* _EXERCISE TEXT_:
P.12.12 Preclinical in vitro and in vivo evaluation of sodium channel blockers as possible alternative to mexiletine in the treatment of myotonia

Abstract

The efficacy of mexiletine in the treatment of non-dystrophic myotonias was recently confirmed in a randomized, double-blind, placebo-controlled crossover trial (Statland et al., JAMA 2012). Nevertheless, not all myotonic patients can obtain benefits from mexiletine, either due to lack of therapeutic effects or occurrence of side effects limiting the compliance. In addition, mexiletine has been withdrawn from a number of European countries, leaving patients with an unmeet medical need. Thus there is a critical need to increase the arsenal of antimyotonic drugs. In this study, we tested the antimyotonic activity of a number of marketed sodium channel blockers in vivo, by using a rat model in which myotonia is pharmacologically induced by i.p. injection of 9-anthracene carboxylic acid (Desaphy et al., Neuropharmacology 2013). The myotonic state was assessed by measuring the time of righting reflex of rats after 9-AC injection and oral administration of drugs. The dose–response curves indicate an ED50 of 7.0 ± 1.4 mg/kg for mexiletine. Propafenone and carbamazepine were twofold, orphenadrine 7-fold, flecainide 10-fold, lubeluzole and riluzole 70-fold, more efficient that mexiletine in vivo. The in vivo antimyotonic activity was in accord with the relative activity of sodium channel blockade in vitro, determined on heterologously expressed skeletal muscle hNav1.4 channels with patch-clamp technique. Two exceptions regard carbamazepine, which was more efficient in vivo compared to in vitro, and propafenone, which was less efficient in vivo than in vitro. Such discrepancies are likely related to pharmacokinetic mechanisms. The comparison of antimyotonic doses in the rat with clinical doses used in human indications suggest that all the tested sodium channels might be used safely in myotonic patients, except for lubeluzole that may present some cardiac risk. Supported by Telethon-Italy (grant GGP10101) and Association Francaise contre les Myopathies (grant 1502).

* _TASK REQUIREMENTS_: From the myotonia abstract, list each drug reported as more efficient than mexiletine in vivo, with how many times more efficient it was.

* _EXTRACTED INFORMATION_:
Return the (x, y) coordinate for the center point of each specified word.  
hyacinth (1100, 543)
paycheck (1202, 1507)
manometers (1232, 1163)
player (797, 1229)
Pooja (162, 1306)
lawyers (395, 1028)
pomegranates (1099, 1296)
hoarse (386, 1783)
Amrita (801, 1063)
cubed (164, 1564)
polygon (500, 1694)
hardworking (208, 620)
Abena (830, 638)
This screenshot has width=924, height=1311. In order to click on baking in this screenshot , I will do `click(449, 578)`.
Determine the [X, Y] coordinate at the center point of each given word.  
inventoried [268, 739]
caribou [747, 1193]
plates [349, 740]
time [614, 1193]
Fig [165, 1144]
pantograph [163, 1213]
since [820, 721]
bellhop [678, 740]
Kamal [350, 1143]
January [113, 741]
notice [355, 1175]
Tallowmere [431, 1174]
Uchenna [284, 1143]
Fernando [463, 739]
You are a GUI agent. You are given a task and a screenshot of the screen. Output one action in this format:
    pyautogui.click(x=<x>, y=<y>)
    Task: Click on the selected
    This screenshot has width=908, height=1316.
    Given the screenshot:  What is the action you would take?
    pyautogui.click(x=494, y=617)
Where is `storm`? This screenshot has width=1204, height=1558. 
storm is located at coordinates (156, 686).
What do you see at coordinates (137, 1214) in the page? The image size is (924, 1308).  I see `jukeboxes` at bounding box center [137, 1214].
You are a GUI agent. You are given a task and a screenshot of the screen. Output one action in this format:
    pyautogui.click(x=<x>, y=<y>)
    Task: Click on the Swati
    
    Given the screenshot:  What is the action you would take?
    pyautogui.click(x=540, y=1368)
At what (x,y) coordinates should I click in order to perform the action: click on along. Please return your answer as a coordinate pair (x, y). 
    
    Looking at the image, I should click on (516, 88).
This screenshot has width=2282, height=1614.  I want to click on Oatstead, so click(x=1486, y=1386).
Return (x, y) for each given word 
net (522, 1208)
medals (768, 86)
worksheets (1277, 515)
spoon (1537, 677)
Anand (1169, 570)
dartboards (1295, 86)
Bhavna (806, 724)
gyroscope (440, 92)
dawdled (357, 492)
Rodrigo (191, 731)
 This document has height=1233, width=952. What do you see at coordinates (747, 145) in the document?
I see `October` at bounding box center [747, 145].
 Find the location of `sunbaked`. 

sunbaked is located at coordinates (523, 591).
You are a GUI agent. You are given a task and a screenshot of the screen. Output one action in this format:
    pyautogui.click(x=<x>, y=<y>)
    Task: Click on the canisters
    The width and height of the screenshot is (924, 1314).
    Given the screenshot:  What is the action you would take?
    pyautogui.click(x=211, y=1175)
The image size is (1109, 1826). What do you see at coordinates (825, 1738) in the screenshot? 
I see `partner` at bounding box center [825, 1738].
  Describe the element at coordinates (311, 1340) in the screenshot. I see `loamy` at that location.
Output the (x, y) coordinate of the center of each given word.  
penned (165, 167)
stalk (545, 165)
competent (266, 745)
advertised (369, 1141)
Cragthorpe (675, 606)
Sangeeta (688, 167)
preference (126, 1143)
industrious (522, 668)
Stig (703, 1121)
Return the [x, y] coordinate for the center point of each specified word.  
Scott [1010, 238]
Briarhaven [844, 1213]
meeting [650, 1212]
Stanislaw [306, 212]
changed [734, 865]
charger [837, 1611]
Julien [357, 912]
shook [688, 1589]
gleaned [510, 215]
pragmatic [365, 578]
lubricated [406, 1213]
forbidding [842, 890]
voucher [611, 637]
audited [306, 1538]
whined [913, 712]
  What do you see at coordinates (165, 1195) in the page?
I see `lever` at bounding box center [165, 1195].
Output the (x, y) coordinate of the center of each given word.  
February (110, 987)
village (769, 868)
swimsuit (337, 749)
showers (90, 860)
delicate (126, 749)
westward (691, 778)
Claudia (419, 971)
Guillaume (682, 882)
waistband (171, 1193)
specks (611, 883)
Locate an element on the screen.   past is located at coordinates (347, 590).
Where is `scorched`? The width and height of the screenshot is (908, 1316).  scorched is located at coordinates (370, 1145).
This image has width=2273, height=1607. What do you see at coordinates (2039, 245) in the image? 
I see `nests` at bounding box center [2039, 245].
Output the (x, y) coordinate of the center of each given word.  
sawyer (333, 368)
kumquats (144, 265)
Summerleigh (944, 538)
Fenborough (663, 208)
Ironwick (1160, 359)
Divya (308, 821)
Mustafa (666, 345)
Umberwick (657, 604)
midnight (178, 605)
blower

* _RESULT OF THIS EXERCISE_:
Propafenone: twofold
Carbamazepine: twofold
Orphenadrine: 7-fold
Flecainide: 10-fold
Lubeluzole: 70-fold
Riluzole: 70-fold